Using Pseudo-Labelled Data for Zero-Shot Text Classification

Congcong Wang, Paul Nulty and David Lillis

In Proceedings of the 27th International Conference on Natural Language & Information Systems (NLDB 2022), Valencia, Spain, June 2022.

Abstract

Existing Zero-Shot Learning (ZSL) techniques for text classification typically assign a label to a piece of text by building a matching model to capture the semantic similarity between the text and the label descriptor. This is expensive at inference time as it requires the text paired with every label to be passed forward through the matching model. The existing approaches to alleviate this issue are based on exact-word matching between the label surface names and an unlabelled target-domain corpus to get pseudo-labelled data for model training, making them difficult to generalise to ZS classification in multiple domains, In this paper, we propose an approach called P-ZSC to leverage pseudo-labelled data for zero-shot text classification.

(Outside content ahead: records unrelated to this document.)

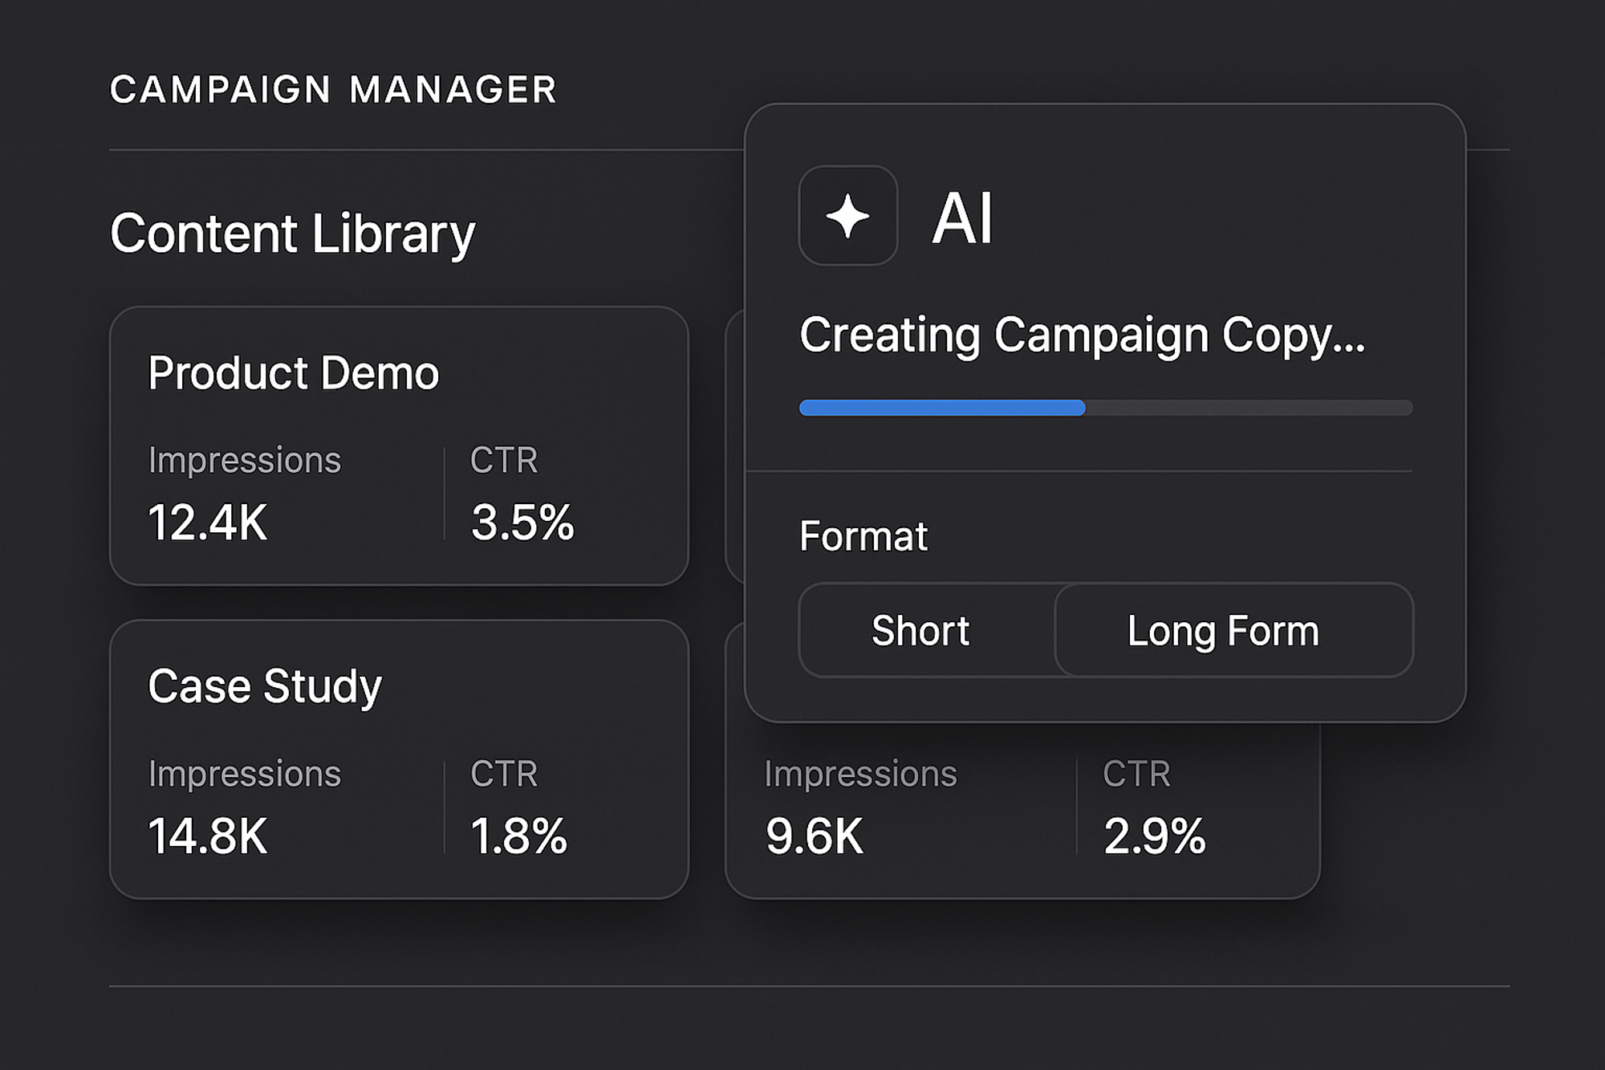Click CTR label in Case Study card
The width and height of the screenshot is (1605, 1070).
pos(504,774)
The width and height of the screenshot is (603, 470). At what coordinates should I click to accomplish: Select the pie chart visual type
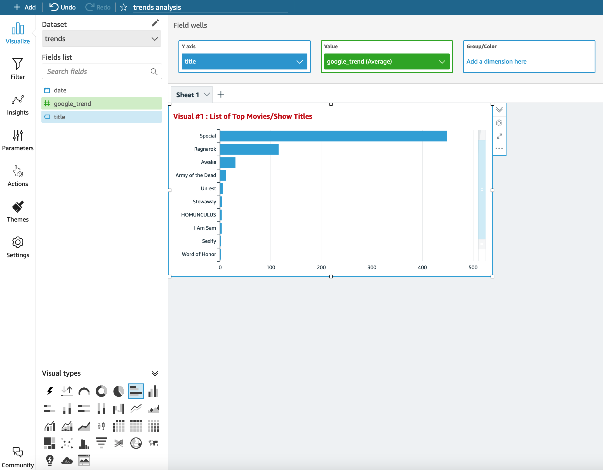(x=119, y=391)
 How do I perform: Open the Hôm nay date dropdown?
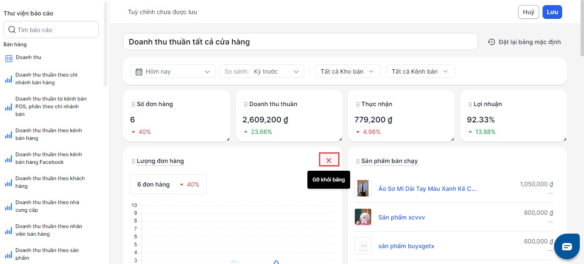[173, 71]
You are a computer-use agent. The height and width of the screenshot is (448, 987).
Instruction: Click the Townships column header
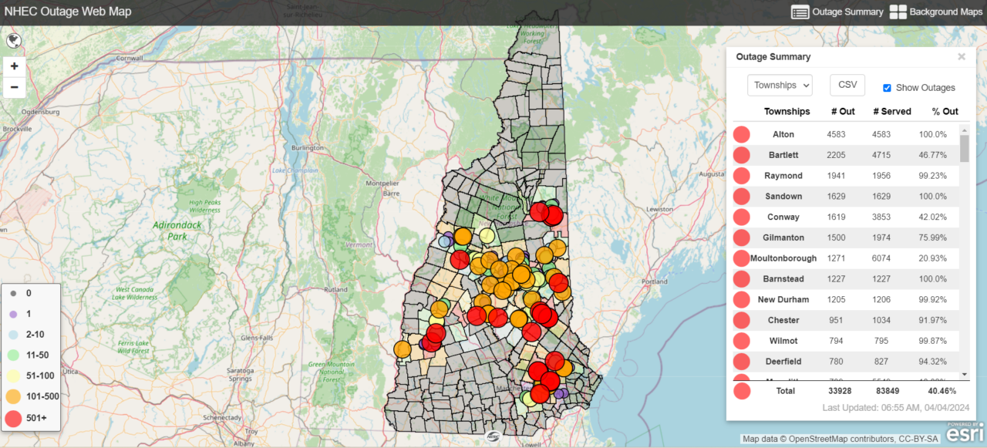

Our approach generates the pseudo-labelled data through a matching algorithm between the unlabelled target-domain corpus and the label vocabularies that consist of in-domain relevant phrases via expansion from label names. By evaluating our approach on several benchmarking datasets from a variety of domains, the results show that our system substantially outperforms the baseline systems especially in datasets whose classes are imbalanced.